§ Input material:
++++

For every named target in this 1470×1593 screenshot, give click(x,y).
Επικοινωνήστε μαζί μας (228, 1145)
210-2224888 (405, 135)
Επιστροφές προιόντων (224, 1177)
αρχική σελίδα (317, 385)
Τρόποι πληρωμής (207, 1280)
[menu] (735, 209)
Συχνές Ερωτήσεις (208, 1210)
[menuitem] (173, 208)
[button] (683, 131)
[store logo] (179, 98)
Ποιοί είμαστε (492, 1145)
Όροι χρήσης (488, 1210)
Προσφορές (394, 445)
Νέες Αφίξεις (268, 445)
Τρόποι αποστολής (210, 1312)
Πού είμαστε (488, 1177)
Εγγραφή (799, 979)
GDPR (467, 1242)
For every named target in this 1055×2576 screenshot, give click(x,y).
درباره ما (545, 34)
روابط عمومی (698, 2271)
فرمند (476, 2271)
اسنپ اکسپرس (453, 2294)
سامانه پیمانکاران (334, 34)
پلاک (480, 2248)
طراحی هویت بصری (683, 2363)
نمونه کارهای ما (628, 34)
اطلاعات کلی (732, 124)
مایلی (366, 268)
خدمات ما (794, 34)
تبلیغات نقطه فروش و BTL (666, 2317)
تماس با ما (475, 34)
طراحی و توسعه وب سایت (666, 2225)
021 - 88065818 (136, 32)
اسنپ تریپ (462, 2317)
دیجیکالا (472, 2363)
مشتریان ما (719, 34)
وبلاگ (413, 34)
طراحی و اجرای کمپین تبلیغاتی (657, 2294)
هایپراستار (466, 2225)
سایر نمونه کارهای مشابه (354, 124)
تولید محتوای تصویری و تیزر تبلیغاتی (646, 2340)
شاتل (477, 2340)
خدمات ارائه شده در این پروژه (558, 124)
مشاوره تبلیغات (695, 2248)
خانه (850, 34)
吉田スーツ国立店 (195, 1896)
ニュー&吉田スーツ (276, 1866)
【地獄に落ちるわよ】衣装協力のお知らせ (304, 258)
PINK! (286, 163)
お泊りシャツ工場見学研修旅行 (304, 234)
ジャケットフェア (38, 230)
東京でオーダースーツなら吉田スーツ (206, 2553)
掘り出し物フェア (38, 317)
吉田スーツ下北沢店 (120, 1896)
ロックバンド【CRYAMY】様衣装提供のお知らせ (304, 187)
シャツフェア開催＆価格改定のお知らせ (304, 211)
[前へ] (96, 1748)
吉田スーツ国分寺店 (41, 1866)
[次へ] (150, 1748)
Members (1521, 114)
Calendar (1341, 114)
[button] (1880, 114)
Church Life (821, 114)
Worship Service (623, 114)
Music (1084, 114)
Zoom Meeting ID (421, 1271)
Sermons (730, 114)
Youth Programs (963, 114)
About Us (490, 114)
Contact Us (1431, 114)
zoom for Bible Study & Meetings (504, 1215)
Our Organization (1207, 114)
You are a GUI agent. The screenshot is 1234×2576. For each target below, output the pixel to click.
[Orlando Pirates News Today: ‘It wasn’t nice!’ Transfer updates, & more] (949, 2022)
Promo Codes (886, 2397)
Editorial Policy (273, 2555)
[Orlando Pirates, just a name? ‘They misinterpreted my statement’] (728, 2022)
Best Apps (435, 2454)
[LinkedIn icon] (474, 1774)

++++

§ Task to carry out: Only the lines above from the one with "[menu] (735, 209)" up to and including the one with "GDPR (467, 1242)" should be repeated, exactly as written.

§ Solution to the problem:
[menu] (735, 209)
Συχνές Ερωτήσεις (208, 1210)
[menuitem] (173, 208)
[button] (683, 131)
[store logo] (179, 98)
Ποιοί είμαστε (492, 1145)
Όροι χρήσης (488, 1210)
Προσφορές (394, 445)
Νέες Αφίξεις (268, 445)
Τρόποι αποστολής (210, 1312)
Πού είμαστε (488, 1177)
Εγγραφή (799, 979)
GDPR (467, 1242)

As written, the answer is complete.